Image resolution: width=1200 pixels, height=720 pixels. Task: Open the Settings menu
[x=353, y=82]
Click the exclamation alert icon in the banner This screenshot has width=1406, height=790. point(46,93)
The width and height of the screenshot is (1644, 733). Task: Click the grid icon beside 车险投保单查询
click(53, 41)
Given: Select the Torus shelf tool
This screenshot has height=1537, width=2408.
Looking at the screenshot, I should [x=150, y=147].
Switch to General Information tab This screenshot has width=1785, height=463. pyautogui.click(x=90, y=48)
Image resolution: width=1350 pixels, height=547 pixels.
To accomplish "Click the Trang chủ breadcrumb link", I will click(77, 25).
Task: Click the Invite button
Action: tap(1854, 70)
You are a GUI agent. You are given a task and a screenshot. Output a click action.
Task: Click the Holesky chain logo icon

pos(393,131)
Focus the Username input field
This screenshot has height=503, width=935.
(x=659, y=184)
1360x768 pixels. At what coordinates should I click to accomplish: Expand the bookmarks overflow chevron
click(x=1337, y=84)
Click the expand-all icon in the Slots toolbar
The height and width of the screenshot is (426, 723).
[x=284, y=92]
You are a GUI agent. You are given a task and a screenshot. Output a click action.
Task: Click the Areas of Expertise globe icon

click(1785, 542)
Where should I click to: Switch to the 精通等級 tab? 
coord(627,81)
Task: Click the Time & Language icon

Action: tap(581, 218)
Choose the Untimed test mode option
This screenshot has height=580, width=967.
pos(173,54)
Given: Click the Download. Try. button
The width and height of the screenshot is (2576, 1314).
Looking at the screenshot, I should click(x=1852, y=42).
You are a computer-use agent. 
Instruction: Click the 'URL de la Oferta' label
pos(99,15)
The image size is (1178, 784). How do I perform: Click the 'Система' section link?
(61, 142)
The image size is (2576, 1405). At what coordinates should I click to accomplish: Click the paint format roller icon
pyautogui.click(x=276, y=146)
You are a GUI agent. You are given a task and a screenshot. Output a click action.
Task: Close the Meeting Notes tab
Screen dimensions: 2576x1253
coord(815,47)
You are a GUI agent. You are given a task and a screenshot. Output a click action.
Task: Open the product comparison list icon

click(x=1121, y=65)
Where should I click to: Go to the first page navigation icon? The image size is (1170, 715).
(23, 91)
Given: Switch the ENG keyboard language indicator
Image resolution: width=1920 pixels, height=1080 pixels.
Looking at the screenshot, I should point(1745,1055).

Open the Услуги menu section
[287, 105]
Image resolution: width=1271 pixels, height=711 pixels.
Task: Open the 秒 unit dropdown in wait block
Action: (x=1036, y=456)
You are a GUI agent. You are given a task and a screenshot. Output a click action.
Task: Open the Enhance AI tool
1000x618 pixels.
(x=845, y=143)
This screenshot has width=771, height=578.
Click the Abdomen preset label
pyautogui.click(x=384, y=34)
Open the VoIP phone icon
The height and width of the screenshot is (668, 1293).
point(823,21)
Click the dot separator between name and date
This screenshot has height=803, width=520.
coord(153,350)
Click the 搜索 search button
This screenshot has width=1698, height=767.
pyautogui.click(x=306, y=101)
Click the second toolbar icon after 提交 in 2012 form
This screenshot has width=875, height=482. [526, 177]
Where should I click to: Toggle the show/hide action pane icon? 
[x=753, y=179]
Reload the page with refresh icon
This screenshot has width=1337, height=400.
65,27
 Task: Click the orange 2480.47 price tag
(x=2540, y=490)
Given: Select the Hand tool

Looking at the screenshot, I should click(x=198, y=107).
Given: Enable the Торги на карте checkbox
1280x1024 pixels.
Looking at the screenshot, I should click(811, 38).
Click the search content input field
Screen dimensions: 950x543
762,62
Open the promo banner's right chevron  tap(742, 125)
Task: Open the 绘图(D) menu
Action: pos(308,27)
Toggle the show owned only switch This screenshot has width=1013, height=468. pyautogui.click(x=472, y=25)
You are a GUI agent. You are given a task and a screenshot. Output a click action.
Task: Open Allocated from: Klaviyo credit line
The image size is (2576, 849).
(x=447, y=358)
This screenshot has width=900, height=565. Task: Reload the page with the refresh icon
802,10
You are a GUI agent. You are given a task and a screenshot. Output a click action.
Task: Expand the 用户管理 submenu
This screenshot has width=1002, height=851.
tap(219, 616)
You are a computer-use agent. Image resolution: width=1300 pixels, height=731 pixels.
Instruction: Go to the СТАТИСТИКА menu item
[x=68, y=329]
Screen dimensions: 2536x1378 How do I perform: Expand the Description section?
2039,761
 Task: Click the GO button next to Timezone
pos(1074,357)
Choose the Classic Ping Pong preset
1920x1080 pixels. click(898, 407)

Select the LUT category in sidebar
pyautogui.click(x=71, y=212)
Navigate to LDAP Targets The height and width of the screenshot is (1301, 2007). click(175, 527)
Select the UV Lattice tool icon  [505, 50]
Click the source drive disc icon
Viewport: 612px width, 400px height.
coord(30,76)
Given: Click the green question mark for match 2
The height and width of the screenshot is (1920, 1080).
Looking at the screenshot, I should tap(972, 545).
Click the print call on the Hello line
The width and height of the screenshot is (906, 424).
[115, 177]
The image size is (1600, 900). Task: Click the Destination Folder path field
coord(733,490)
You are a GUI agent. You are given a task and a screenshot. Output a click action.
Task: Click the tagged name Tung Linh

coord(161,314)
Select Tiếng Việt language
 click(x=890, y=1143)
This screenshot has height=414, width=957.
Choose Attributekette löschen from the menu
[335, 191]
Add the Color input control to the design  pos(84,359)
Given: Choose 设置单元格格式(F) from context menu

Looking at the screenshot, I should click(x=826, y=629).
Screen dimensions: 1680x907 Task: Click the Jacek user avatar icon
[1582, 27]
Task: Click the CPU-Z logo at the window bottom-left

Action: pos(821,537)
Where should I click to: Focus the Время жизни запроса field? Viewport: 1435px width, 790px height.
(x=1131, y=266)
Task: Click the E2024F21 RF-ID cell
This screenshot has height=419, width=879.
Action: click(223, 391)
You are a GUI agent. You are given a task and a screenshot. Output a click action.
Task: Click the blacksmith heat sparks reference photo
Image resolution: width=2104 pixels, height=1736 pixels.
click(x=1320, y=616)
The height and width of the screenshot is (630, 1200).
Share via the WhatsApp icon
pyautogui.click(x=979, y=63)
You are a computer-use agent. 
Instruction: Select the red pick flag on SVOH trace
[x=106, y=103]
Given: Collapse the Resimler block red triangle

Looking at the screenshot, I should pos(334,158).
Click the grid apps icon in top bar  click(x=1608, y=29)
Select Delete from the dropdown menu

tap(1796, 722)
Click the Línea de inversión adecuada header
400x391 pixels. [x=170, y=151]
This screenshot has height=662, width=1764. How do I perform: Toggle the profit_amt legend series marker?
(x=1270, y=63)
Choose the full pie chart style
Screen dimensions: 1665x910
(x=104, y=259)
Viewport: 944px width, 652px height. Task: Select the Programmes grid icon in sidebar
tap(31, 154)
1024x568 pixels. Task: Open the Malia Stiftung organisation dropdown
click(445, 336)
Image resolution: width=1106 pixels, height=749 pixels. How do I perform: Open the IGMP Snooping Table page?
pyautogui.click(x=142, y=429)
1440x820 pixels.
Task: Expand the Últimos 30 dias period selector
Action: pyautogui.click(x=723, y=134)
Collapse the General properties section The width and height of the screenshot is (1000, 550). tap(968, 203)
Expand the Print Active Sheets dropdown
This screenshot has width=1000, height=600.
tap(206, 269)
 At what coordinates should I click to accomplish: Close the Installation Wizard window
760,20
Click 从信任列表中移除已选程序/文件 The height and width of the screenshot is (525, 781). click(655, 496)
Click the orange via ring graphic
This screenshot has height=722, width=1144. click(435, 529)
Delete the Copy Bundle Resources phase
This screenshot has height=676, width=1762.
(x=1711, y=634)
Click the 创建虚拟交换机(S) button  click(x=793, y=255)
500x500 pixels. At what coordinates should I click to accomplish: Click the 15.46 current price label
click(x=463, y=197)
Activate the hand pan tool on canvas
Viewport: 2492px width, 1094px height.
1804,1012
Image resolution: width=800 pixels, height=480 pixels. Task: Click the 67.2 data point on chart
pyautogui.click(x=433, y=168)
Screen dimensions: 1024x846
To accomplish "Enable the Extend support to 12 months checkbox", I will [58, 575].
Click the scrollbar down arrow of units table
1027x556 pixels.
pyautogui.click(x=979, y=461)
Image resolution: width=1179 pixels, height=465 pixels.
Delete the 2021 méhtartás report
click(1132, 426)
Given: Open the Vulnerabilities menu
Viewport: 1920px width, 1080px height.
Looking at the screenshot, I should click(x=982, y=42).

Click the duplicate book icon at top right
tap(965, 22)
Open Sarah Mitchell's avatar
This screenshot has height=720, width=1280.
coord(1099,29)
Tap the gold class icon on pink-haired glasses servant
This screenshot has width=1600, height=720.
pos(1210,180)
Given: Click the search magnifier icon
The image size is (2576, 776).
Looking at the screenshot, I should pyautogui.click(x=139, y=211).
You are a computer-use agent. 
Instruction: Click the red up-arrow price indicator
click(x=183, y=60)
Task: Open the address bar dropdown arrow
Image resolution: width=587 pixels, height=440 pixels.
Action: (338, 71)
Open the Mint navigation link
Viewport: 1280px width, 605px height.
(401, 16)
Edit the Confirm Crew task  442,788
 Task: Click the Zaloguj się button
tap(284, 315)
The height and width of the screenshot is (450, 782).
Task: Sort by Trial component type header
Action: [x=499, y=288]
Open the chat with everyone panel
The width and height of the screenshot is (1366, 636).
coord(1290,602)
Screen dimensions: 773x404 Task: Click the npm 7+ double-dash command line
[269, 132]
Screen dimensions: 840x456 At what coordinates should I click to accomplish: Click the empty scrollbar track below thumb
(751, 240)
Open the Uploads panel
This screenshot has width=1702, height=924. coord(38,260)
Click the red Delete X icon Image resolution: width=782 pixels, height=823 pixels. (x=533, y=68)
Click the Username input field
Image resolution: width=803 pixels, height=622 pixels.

★ ★ ★

Count the lines of the entries above that contain the word "Where". Reply with the number alone.

Solution to the exercise: 4